Les imperfections façonnent la muse d’un auteur en devenir. Elle y
croit dur comme fer, à son rêve…
Le
train prend de l’allure, met en perpétuel mouvement le paysage
bétonné défilant derrière les lucarnes sales. Oriane dévisage
son reflet sur les vitres du rail. Elle se fond à la horde de
zombies en arrière-plan, avec la même absence dans le regard, les
mêmes gestes articulés par habitude, la même existence robotisée.
Et un but commun : atteindre son lieu de travail sans dommage ni
intérêt.
Elle
entrevoit mentalement la somme inscrite au bas de sa fiche de paie.
Maudit le salaire misérable qu’elle dilapidera au gré de ses
pérégrinations en librairie. S’évader par procuration, diluer un
morne quotidien à l’ivresse des mots, c’est tout ce qui lui
reste.
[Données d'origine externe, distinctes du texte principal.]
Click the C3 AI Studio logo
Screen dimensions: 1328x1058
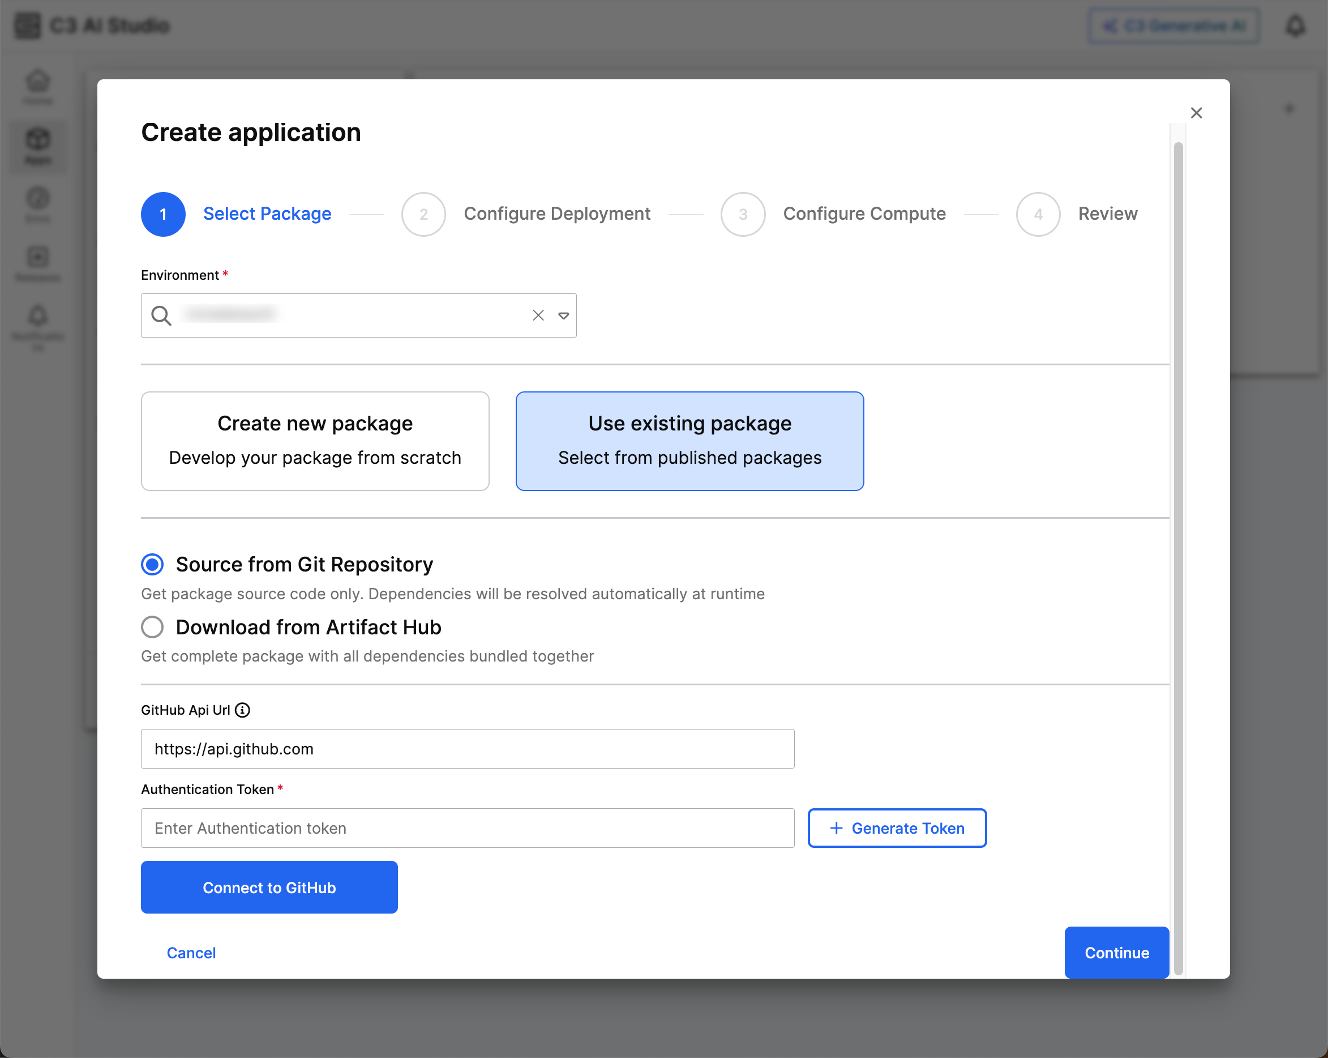tap(28, 26)

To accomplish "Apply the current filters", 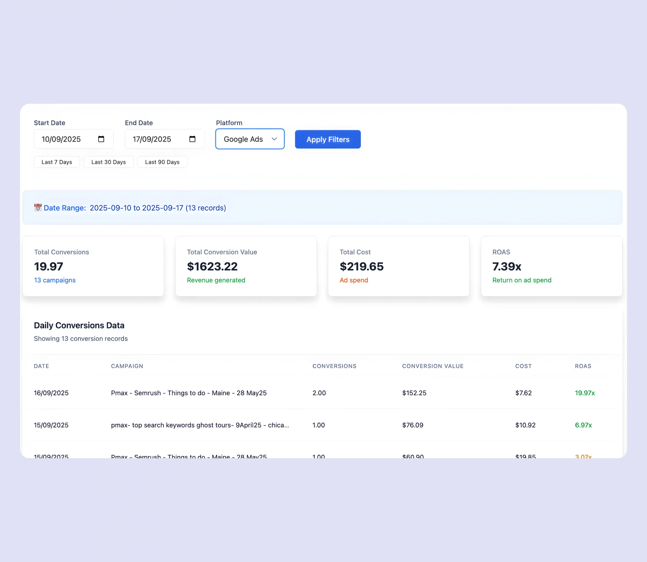I will pos(327,139).
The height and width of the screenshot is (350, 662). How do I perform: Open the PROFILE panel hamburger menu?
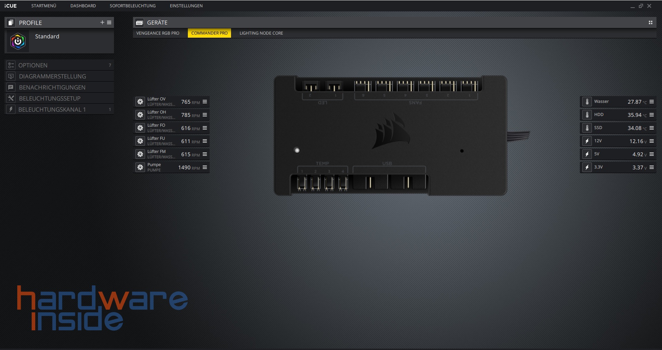point(109,22)
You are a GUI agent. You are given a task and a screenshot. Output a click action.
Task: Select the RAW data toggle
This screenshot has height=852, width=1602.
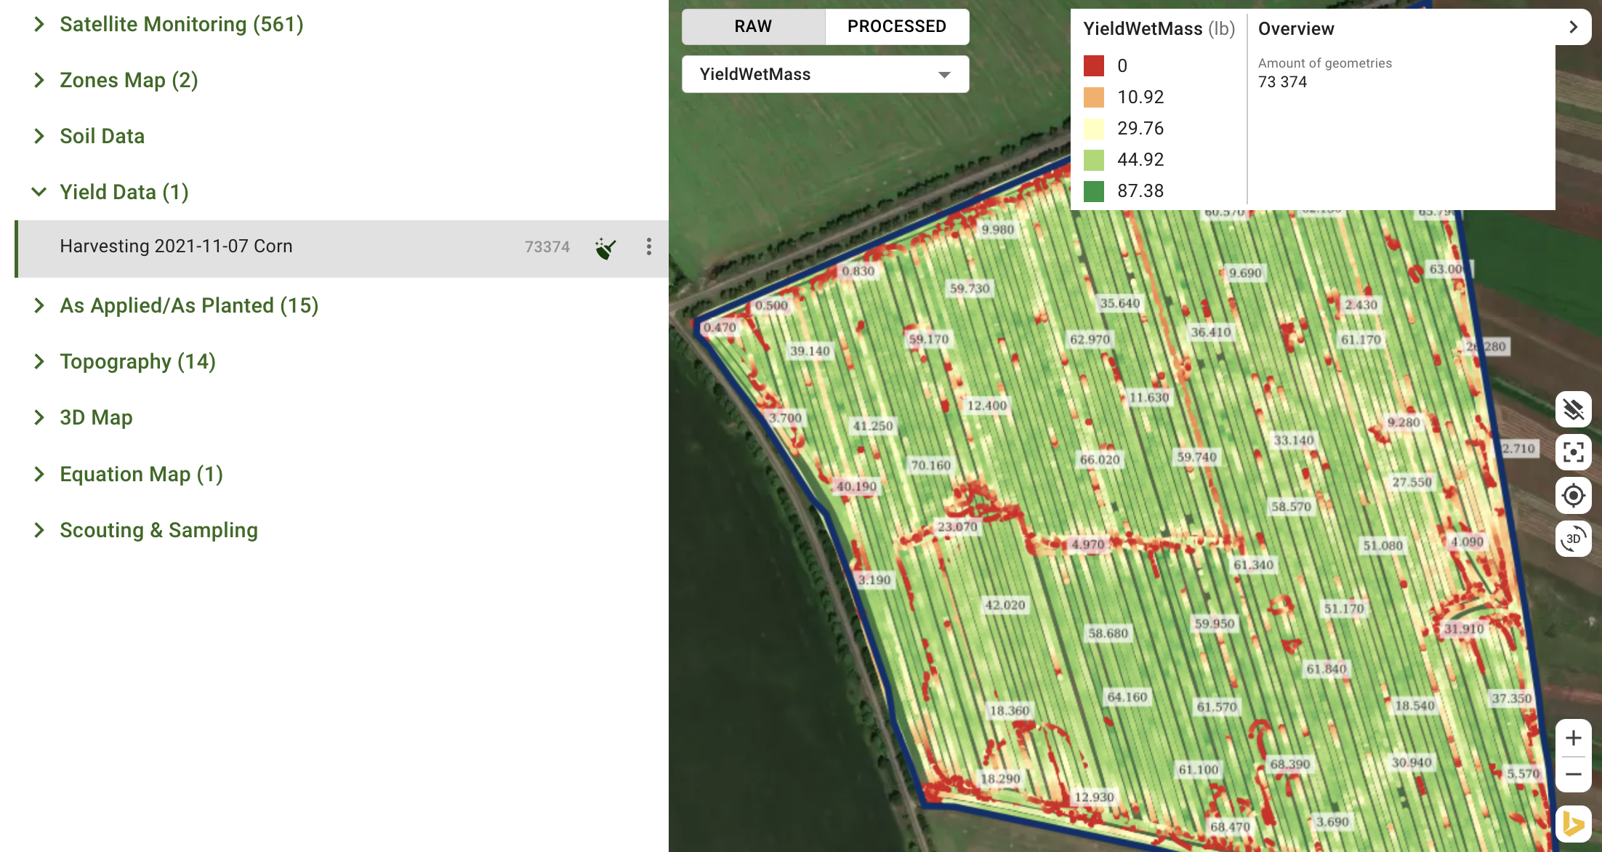click(x=753, y=27)
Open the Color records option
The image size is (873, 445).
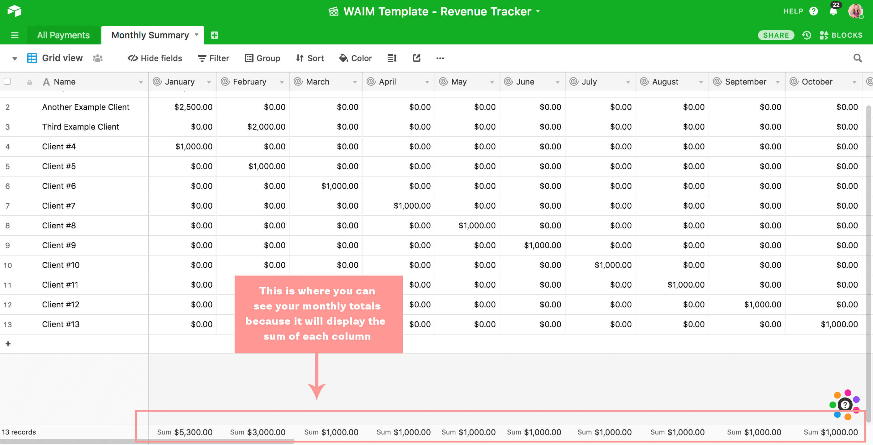[355, 58]
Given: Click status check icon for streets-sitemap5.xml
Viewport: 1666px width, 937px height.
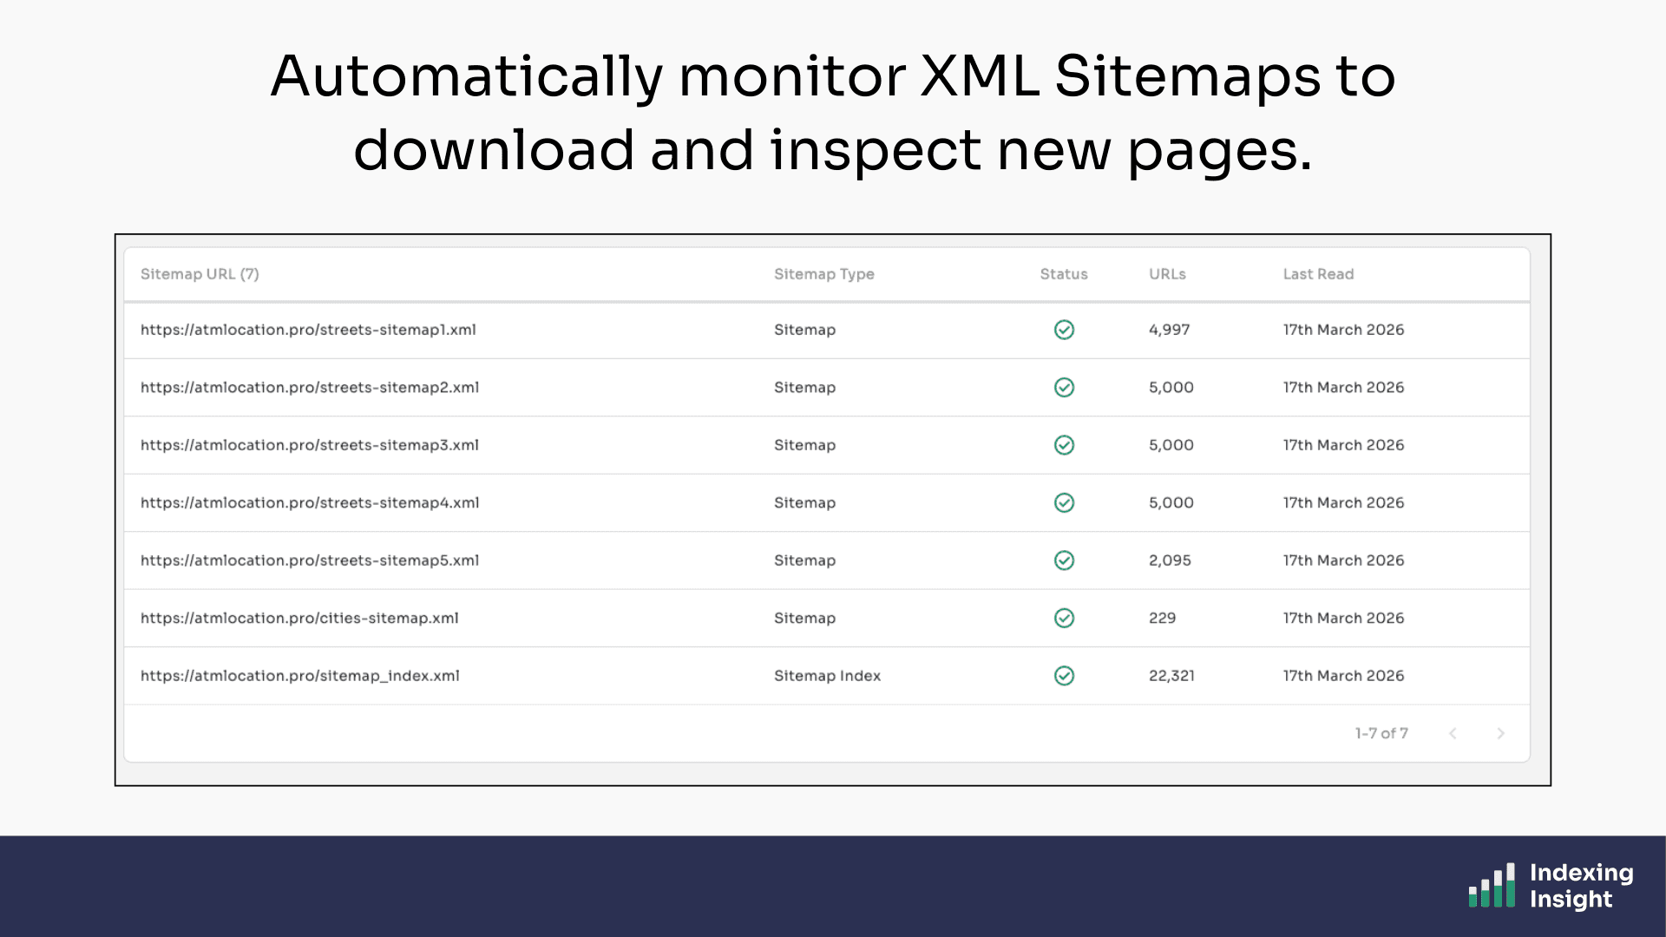Looking at the screenshot, I should [1064, 560].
Nourrir un plaisir indécent à côtoyer des journées
remplies de petits
riens.
Et soudain, voir briller une étincelle au bout du tunnel. Le fol
espoir de trouver l’inspiration sur des visages inconnus croisés
dans l’abondance d’effluves acides, se délecter des situations
sordides animant les passagers tels des pantins.
Alors
elle crayonne. Rature. Retranscrit…
Ses
ressentis, ses craintes, sa lassitude. Compose avec ce théâtre à
taille humaine revisité quotidiennement.
Le
temps n’a soudain plus de prise, lui qui s’accroche pourtant si
souvent à la monotonie.
Une
voix enregistrée annonce la prochaine station. La
sienne !
L’alarme hurle tandis qu’Oriane s’épuise à repousser les
retardataires qui la bousculent pour prendre sa place. Elle s’éjecte
entre deux portes, au risque d’y perdre un bras ; fait
volte-face, mâchoires serrées sur un flot d’injures.
Le
train redémarre dans un fracas assourdissant.
C’est
alors qu’elle l’entraperçoit…
MARDI
Le
train accuse vingt minutes de retard.
Colis
suspect en ligne de mire. Fausse alerte. On s’agglutine. On
soupire, exaspéré. On redémarre. On rumine déjà de plates
excuses adressées à un patron conservant en permanence le doigt
posé sur la touche eject.
Oriane
scrute l’entourage asocial, se fond dans l’agitation d’une
foule nerveuse pour entamer le chapitre de sa journée.
Un
homme plaque son corps massif contre le sien. Un courant électrique
lui transperce le dos. L’odeur entêtante d’un parfum bon marché
flotte sur ses épaules rentrées. Oriane déplie lentement son bras
et décoche un coup de coude au niveau du plexus de l’inconnu.
Réflexe défensif efficace. Autour d’elle, un nouvel espace se
crée. Un espace de créativité ouvert sur les abîmes inscrits en
filigrane de ses envies : l’intention d’explorer la noirceur
à travers l’écriture de romans policiers. Un rêve osé. Alors
elle ose.
Elle
scrute les visages, pour oublier le sien.
Décortique
leurs mimiques et leur invente une vie, pour oublier la sienne.
Détaille
mentalement les costumes de ces humains taillés en portemanteaux.
Face
à elle, un gamin en tenue de sport agite la tête au rythme des
vociférations émises à travers ses écouteurs. Bruits de
casseroles et de voix éraillées. Âge approximatif, quinze ans.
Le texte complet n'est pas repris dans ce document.